Since the start of the pandemic a year ago, nearly 3 million U.S. women have dropped out of the labor force as they assume caretaking and homeschooling duties. This dramatic decline of women in the workforce has been referred to as a ‘shecession’ – a recession affecting women. In a recent CBS Evening News interview, President Joe Biden called the sudden loss of women in the workforce a “national emergency.”

But that’s not all.

Throughout the pandemic, women are reporting higher rates of anxiety and depression than men, according to a Centers for Disease Control and Prevention (CDC) survey. And, a United Nations policy brief on the impact of COVID-19 on women, found that more women are being forced to stay at home with their abusers.

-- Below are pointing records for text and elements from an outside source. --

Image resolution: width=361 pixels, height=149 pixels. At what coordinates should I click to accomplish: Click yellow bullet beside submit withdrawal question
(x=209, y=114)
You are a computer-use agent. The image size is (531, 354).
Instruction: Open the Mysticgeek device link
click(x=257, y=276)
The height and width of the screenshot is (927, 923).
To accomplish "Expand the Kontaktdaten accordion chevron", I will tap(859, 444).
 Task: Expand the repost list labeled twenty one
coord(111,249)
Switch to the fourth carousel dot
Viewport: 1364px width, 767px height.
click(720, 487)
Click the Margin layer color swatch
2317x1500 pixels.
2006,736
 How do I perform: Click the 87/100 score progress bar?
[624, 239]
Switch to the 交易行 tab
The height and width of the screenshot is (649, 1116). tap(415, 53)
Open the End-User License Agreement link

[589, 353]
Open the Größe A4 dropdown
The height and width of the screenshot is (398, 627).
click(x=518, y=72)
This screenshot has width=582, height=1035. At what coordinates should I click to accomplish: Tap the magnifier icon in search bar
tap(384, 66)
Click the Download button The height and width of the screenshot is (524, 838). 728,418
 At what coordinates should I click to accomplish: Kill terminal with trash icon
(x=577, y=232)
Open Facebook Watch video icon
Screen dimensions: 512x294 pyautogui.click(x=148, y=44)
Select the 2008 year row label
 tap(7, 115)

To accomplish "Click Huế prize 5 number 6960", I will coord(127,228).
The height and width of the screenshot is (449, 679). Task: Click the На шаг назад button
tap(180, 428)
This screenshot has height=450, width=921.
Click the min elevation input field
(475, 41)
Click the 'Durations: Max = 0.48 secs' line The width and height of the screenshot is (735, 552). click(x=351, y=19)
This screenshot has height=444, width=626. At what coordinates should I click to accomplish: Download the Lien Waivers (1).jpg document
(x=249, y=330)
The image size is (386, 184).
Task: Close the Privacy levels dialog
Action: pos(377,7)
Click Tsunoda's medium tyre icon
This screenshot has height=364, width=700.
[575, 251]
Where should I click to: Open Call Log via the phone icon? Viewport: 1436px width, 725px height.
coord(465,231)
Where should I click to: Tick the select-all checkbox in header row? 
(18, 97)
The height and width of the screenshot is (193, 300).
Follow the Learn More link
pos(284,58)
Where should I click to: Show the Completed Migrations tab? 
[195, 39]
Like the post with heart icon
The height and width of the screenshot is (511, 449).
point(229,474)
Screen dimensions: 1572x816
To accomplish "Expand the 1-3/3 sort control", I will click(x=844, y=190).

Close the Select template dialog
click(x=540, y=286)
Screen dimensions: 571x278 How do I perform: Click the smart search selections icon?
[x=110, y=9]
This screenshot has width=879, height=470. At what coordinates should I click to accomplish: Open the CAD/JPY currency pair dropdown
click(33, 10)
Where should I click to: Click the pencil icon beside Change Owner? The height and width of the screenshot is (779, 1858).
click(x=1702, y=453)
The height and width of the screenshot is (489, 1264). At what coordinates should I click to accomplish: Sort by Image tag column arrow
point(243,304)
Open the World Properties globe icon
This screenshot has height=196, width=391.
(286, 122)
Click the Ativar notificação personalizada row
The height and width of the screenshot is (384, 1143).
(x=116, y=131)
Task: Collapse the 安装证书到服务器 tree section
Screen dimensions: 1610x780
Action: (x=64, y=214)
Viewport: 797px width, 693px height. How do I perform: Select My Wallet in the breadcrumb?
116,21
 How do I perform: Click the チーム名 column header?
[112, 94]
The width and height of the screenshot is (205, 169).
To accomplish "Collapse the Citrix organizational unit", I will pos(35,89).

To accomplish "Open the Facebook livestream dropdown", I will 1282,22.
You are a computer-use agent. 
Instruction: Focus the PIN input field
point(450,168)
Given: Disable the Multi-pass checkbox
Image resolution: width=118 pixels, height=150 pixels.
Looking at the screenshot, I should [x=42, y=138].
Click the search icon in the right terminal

There’s no question the pandemic exacerbated the existing gender, socioeconomic and racial inequities, as well as hurt the mental, emotional and physical wellbeing of mothers and their children.

The only way to prevent further damage is to urgently reopen our public schools for in-person learning at all grade levels, in a full day model, and encourage women back into the workforce before they – and their children – fall even further behind.

As employers, we have a responsibility to do our part too. Soon, COVID infections will decline, vaccinations will increase and the economy will fully reopen. Businesses must seek to actively recruit and rehire the women who were forced to quit their jobs or lost their jobs amid the pandemic and be willing to pay them at the same level they pay their male counterparts. We can’t let the nightmare of 2020 continue to haunt women and eat away the progress women worked so hard to make.

Editor’s Note: Rachel Michelin is the president of the California Retailers Association and the former CEO of California Women Lead, California’s largest nonpartisan association of women leaders.